The Underlying Mathematics Interactive Geometry The Poincaré Toolbox

Panels and Mathematical Text in Poincaré

It was in the Poincaré project that I first started experimenting with visual effects to convey information. I developed panels – interactive version of the boxes commonly used in mathematics texts to highlight important formulas, theorems and other information. The key idea: the panels appeared to be raised, suggesting (I hoped) that there was something linked “behind” them and inviting students to click to find out what that was.

Here are some sample raised panels.

   
         
   

I don’t remember how I made these panels. They look like one-celled tables – perhaps I did them that way and made screen captures, though I seem to remember using SuperPaint as well.. The colours were ugly and badly chosen – I usually have a better colour sense than that, really!

Later in the project, I used a depressed version of these panels to indicate that the student had moved to the corresponding “behind” page. Here’s another raised panel together with its depressed form.

 
     
 

Producing the mathematical text for this project was a major hassle. Since browsers couldn’t handle typesetting mathematical text (and still can’t, at least not with any agility), each mathematical fragment had to be created as a PICT in Expressionist and then pasted into PageMill (which converted it into a GIF). Here are a simple samples.

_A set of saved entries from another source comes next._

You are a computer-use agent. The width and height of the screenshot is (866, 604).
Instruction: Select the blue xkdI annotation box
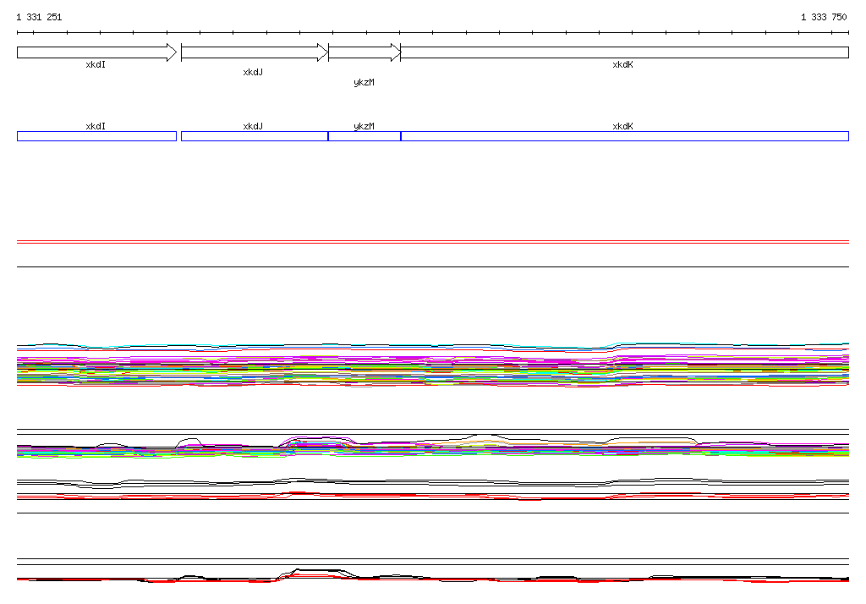point(96,136)
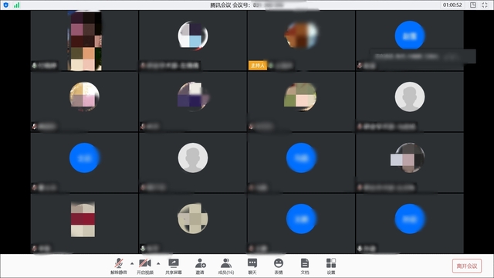Image resolution: width=494 pixels, height=278 pixels.
Task: Select the host (主持人) video tile
Action: click(301, 40)
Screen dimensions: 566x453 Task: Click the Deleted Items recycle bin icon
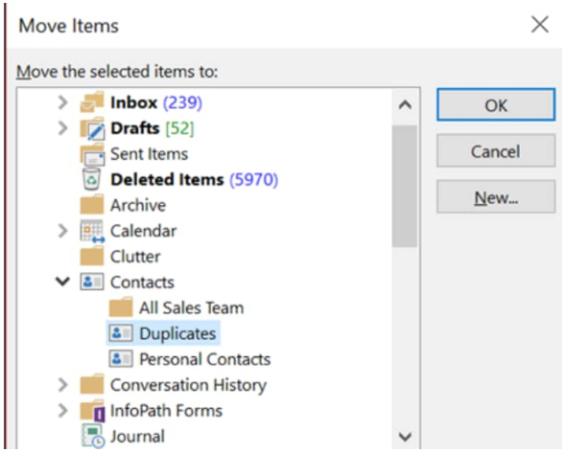click(x=91, y=179)
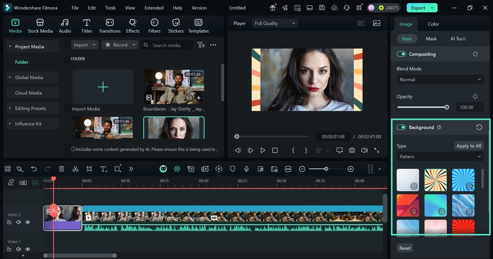Switch to the Color tab
The image size is (493, 259).
(433, 24)
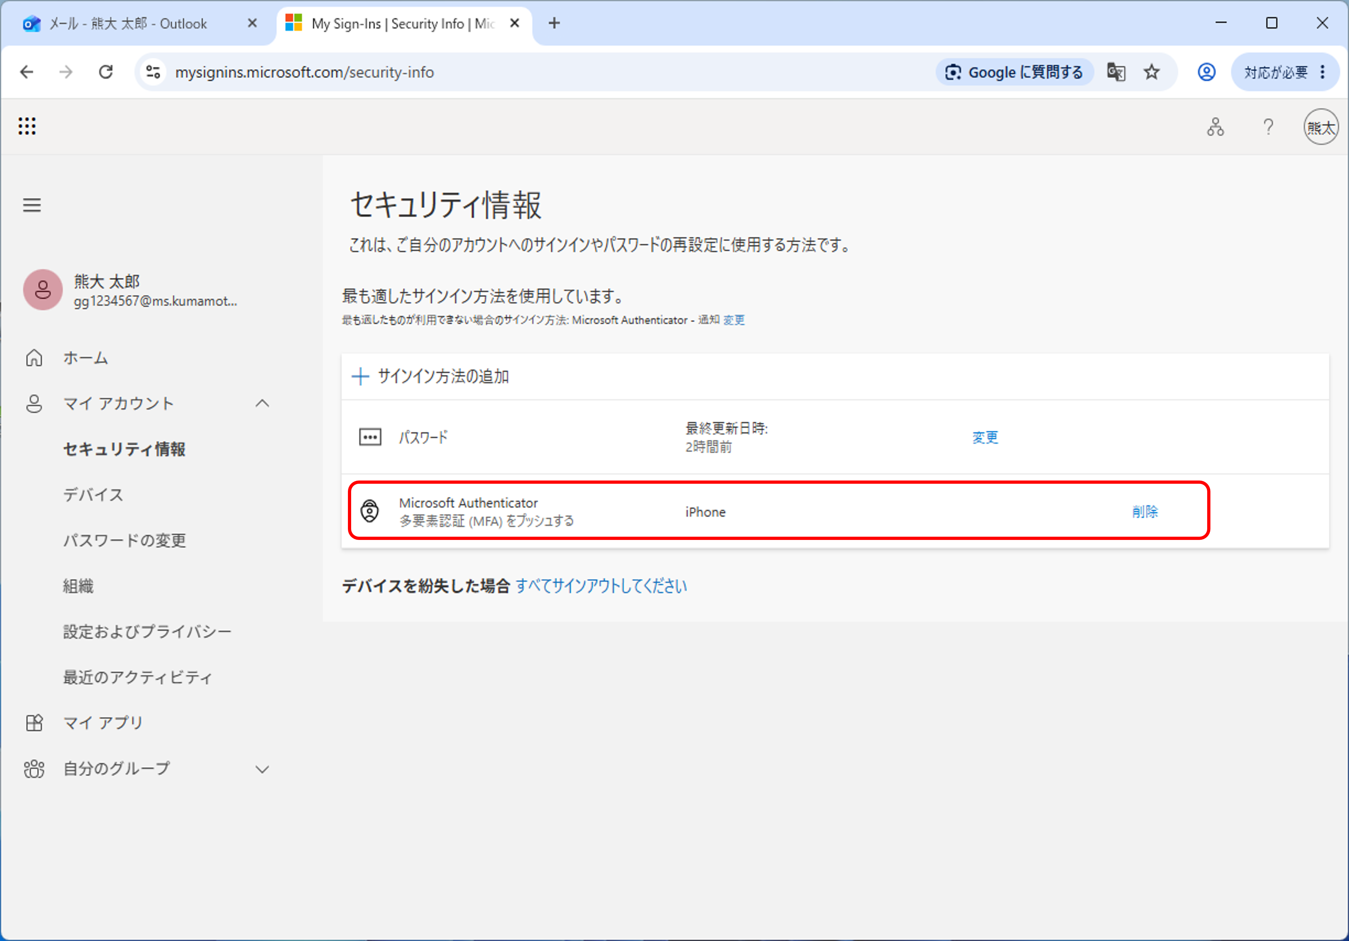Collapse the マイ アカウント section

coord(263,404)
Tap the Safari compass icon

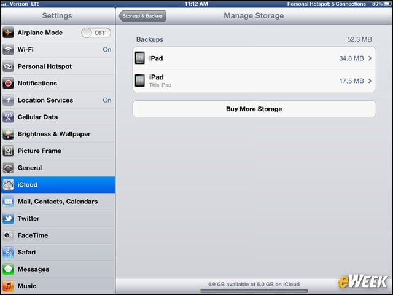coord(8,253)
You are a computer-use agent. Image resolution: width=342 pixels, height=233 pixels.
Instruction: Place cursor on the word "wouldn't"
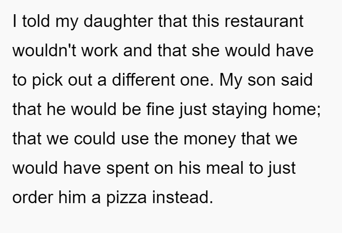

And another more complicated one: .

(Expressionist was an early editor for mathematical text, similar to the current MathType, and has since changed hands twice to become Expression Editor. PageMill was an early Adobe webpage editor.)

The issues associated with producing mathematical text this way can be horrendous.

  • First, in any project with even a moderate amount of mathematical text, the required GIFs have to be managed and edited. A mathematical GIF found to have even the smallest typo has to be located, recreated and reimported back into the webpage. A substantial number of mathematical GIFs requiring editing makes for an impossibly expanded workload for the webpage author.
  • A further complication arises if the mathematics is to be displayed inline (as opposed to on a separate line). It is nearly impossible to line up the baseline of the pictorial mathematical text with the baseline of the surrounding non-pictorial text. For example, the last formula above should properly have the w of the mathematical text aligned with the text surrounding the GIF, not above it. Most browsers can only line up the bottom of the GIF with the bottom, middle or top of the surrounding text; the result is usually mis-aligned mathematics. (For example, experimentation shows that the best available alignment for the abovementioned formula for w is "absolute middle" - at least in Safari.)
  • The remaining issue is resizing mathematical text. Inline GIFs are created in a single size and do not resize as the surrounding text is resized. A viewer with vision problems who needs to increase the font size must put up with the ugliness of improperly sized mathematics text while still dealing with the difficulty of reading that text.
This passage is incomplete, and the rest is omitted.